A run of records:
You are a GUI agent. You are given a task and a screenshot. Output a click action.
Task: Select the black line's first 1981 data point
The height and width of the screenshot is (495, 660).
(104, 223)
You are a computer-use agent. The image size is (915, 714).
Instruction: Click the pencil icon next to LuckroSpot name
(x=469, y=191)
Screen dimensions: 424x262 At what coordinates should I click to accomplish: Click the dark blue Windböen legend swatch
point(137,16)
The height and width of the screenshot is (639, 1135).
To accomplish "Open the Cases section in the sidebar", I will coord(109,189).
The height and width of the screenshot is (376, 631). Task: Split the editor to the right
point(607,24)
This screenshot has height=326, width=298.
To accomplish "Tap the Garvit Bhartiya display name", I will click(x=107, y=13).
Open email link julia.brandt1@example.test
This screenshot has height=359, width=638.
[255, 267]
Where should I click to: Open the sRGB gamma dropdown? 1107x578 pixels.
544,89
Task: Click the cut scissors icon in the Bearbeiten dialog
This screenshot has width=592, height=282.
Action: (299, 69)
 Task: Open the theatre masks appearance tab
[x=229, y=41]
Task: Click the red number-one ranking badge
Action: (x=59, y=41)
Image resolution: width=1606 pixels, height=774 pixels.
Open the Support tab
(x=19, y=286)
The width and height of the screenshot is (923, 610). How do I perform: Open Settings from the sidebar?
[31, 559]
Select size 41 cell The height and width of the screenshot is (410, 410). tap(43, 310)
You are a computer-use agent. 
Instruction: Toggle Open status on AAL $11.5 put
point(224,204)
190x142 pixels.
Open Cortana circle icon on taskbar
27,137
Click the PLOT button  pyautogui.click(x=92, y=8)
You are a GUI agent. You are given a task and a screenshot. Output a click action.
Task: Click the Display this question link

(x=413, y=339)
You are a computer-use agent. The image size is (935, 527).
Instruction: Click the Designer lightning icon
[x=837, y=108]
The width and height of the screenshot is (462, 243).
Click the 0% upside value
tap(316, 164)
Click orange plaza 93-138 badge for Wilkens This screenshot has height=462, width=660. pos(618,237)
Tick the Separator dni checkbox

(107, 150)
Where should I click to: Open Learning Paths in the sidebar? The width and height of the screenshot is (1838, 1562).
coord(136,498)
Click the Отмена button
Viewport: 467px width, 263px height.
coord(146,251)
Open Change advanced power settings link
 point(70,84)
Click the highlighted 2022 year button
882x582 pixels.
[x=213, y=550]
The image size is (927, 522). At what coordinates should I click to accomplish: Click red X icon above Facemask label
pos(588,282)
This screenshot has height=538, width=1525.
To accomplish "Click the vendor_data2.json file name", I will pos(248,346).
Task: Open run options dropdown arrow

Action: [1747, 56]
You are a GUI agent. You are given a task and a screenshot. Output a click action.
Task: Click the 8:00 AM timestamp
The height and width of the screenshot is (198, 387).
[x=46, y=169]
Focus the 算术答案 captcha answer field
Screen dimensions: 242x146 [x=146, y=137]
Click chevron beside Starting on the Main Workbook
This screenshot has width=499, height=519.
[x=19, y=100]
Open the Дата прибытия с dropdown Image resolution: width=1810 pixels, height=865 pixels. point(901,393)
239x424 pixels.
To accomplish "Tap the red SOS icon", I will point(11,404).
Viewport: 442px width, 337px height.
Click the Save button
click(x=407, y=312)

To be done: Pick out every line of the records above that contains the word "Viewport", and copy each one in full. Case counts.

Reply:
Viewport: 467px width, 263px height.
Viewport: 442px width, 337px height.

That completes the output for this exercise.